3. **DSCIL and CILSD Algorithms**:
- Used for handling anomaly detection in sparse, high - dimensional, distributed data.
- DSCIL is based on the Distributed Alternating Direction Method of Multipliers (DADMM) framework and uses a cost - sensitive, smoothed, and strongly convex hinge loss function.
- CILSD is based on the FISTA - like update rule and has a faster convergence speed.
- Experimental results show that these two algorithms perform excellently in multiple metrics such as Gmean, F - measure, speedup ratio, training time, etc., and are compared with existing techniques.

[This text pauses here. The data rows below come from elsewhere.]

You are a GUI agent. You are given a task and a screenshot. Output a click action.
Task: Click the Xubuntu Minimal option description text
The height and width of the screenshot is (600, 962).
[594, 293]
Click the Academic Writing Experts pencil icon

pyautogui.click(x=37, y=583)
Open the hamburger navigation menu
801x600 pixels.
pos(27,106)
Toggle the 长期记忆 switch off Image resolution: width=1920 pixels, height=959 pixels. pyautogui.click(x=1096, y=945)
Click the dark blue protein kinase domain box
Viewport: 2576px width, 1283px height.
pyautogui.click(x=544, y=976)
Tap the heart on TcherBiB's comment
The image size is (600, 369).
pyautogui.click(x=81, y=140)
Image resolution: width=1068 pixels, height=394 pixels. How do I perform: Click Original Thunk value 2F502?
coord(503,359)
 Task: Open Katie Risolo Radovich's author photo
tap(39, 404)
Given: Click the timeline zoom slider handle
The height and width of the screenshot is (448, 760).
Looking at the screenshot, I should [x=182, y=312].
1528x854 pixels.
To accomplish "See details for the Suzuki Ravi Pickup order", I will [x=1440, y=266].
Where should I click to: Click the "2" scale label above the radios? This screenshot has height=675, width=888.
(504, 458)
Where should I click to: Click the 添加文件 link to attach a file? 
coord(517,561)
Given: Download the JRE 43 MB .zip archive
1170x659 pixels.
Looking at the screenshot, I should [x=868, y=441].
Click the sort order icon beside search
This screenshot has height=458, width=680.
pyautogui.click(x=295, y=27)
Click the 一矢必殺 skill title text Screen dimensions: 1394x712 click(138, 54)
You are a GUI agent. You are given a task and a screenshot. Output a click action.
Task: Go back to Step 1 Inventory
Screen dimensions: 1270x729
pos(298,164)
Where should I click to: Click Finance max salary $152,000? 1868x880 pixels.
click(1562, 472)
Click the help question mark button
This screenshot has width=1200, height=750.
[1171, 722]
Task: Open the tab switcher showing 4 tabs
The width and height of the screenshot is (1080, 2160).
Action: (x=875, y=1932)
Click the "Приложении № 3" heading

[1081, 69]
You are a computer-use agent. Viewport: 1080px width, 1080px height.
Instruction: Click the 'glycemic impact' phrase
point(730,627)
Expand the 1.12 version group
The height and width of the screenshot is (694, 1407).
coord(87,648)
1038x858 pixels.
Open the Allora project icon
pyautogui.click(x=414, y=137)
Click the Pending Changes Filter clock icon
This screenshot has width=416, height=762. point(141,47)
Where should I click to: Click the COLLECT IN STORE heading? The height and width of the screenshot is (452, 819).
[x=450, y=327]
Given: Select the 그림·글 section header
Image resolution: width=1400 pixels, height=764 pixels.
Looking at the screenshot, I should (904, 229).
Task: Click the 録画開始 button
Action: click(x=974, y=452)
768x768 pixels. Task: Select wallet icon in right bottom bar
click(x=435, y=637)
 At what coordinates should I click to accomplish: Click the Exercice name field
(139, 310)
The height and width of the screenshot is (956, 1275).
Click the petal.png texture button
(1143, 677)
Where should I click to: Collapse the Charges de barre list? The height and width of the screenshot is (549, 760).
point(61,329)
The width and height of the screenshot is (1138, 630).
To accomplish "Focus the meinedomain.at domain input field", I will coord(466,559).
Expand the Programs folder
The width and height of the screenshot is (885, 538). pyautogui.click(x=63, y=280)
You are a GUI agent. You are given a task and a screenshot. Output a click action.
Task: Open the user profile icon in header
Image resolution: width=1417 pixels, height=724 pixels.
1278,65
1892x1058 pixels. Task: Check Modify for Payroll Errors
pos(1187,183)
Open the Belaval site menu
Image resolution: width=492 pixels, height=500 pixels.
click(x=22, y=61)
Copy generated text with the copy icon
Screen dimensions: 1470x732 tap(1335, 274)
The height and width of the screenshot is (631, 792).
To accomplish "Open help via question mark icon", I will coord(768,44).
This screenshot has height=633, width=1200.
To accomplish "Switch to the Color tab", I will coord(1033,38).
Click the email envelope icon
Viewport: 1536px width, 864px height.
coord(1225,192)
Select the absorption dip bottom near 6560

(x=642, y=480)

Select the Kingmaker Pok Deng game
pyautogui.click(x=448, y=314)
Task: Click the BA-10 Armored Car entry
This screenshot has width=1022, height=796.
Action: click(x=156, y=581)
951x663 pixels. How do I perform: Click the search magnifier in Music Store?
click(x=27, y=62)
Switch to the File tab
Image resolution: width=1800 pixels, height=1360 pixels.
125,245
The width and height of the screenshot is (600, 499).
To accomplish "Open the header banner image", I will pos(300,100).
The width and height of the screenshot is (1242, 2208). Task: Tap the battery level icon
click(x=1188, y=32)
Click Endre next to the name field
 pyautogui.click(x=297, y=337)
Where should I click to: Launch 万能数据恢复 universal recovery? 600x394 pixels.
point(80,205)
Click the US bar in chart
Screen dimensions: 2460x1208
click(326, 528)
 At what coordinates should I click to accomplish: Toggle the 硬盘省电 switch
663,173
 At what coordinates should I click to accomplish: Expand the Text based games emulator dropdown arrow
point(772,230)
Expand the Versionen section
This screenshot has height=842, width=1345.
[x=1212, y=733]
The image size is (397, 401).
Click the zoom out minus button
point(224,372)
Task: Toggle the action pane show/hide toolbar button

4. **Unsupervised Anomaly Detection**:
- Proposes an unsupervised anomaly detection method based on Support Vector Data Description (SVDD), which is suitable for situations where data labels are not clear in the real world.
- Verifies the effectiveness of the algorithm through practical applications, such as its application on the KDD Cup 2008 Anomaly Detection Challenge dataset.
In summary, through proposing multiple algorithms, this paper systematically solves the problem of anomaly detection in big data in different scenarios and provides for practical applications.